Frozen In Time

It’s always riveting to be an outsider peering in. As a museum staff member, I always enjoy visiting other museums. This week my colleagues and I visited The Lower East Side Tenement Museum and The Merchant’s House Museum. Being a Mississippi native, these experiences were notable because I acquired more knowledge about the people who helped to shape New York’s rich history.


It was a great pleasure to experience the “Sweatshop Workers” tour. I saw numerous similarities between The Tenement Museum, the Merchant’s House Museum and The Louis Armstrong House Museum. First I noticed that all of the museums are preserved former homes of New York City residents. Another observation is that they are all National Historic Landmarks.
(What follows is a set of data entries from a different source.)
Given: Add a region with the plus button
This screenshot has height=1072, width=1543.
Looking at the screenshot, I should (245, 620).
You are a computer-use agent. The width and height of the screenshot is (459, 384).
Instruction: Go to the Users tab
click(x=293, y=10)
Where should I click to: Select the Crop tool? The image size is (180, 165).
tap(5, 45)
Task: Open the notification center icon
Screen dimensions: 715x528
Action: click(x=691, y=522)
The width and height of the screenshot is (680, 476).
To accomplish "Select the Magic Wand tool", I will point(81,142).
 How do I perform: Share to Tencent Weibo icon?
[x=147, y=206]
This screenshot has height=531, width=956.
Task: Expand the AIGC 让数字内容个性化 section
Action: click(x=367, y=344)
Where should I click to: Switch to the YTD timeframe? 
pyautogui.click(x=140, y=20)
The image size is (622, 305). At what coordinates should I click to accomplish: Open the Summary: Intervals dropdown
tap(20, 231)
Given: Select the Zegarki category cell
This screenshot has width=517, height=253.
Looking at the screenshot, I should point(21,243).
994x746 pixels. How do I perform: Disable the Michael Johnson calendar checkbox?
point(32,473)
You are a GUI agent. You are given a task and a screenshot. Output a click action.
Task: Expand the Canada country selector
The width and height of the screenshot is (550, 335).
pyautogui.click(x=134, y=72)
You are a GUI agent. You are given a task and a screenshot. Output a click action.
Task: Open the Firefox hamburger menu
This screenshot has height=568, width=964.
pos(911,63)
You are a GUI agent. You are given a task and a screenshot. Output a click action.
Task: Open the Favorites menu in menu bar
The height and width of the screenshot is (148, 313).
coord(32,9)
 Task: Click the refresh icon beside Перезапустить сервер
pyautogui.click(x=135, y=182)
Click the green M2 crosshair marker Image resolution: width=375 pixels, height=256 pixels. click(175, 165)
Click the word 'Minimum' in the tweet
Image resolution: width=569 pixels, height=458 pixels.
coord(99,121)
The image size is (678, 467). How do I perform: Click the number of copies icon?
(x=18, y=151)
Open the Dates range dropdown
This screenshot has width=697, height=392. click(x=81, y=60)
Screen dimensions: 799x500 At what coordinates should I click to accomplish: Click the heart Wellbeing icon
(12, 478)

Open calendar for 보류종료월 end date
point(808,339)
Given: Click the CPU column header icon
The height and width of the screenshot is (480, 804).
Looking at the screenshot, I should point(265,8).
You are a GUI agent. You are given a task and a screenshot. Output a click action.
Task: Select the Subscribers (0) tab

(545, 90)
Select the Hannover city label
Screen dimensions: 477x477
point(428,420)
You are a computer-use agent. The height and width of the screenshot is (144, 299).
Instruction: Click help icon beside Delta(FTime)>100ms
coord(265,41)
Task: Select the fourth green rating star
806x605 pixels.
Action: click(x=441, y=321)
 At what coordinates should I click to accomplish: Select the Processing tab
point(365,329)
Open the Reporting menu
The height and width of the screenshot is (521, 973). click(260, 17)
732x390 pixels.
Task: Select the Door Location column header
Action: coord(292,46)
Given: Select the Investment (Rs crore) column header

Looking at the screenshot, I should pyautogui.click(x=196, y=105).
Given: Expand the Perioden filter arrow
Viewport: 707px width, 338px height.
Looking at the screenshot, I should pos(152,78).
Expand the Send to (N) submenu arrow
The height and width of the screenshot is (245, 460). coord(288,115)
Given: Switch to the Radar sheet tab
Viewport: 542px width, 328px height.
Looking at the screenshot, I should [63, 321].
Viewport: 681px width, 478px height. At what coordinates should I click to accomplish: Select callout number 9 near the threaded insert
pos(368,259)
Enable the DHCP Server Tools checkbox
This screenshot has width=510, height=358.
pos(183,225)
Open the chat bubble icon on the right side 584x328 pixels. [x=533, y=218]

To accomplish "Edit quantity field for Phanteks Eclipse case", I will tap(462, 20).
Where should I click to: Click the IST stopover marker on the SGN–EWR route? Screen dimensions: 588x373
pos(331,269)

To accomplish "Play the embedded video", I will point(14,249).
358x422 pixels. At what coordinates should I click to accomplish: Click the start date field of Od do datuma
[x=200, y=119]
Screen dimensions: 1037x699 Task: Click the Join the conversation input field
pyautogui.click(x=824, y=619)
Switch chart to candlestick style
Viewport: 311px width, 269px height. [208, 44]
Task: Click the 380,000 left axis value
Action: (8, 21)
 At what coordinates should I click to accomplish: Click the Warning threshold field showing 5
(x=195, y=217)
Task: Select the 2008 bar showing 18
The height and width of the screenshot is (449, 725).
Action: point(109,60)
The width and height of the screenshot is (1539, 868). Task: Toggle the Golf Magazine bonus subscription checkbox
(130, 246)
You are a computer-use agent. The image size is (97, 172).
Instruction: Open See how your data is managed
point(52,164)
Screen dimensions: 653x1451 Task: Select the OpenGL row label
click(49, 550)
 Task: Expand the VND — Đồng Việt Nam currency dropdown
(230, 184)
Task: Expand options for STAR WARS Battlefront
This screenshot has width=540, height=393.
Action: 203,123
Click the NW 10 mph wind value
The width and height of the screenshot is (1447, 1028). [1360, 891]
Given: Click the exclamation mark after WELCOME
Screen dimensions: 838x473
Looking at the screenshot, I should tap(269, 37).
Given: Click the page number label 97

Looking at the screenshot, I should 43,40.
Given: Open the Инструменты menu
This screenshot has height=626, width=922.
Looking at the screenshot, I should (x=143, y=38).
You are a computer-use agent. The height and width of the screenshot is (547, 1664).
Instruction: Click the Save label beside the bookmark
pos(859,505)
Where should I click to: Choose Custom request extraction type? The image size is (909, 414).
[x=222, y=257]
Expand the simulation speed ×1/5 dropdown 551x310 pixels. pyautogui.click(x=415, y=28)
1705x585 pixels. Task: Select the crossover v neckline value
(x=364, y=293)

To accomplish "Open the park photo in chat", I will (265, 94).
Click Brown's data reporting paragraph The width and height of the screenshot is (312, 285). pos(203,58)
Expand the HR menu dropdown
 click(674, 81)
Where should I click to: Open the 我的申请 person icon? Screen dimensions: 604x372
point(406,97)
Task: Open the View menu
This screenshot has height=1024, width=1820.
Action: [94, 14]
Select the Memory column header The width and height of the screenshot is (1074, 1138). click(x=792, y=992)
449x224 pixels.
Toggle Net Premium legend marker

The first stop was The Tenement Museum. It was intriguing to peer into the tiny apartments of those who had sweatshops in their homes during the 19th century. The apartments were cramped with almost unlivable conditions. Many of the tenants who occupied these living quarters were recent immigrants. It was astounding to witness the poor living conditions that they had to endure, just to make ends meet. The tour accurately depicted the lives of the resilient working class families.


The Merchant’s House Museum portrayed the life of The Tredwells, a wealthy family who resided in New York City during the 19th century. Including the basement, the home stood a staggering 5 stories. There were many rooms, some elaborately decorated. The Tredwells lived a lavish lifestyle, which included having multiple live-in servants to accommodate their needs. The house boasted a luxurious garden and an impressive edifice.

My favorite aspect regarding this experience was that I felt as if each setting were preserved in time. Even though the city around these locations changed, the homes still remained true to their places in time. In The Tenement Museum I could almost still hear the constant drilling of the sewing machine in the front room in the apartment, filled with busy workers creating garments. While visiting The Merchant’s House, it was easy for me to imagine the grand parties and funerals that took place in the parlor rooms.


It seems as if The Louis Armstrong House Museum is frozen in time as well. I can easily imagine Louis in the dining room anxiously anticipating red beans and rice that Lucille is preparing in the kitchen. In my mind’s eye it is easy to picture Louis in his den spending countless hours making home recordings and decorating tape covers. It is quite charming that each place allowed me to peer into the daily lives of those who once lived and maneuvered in New York City.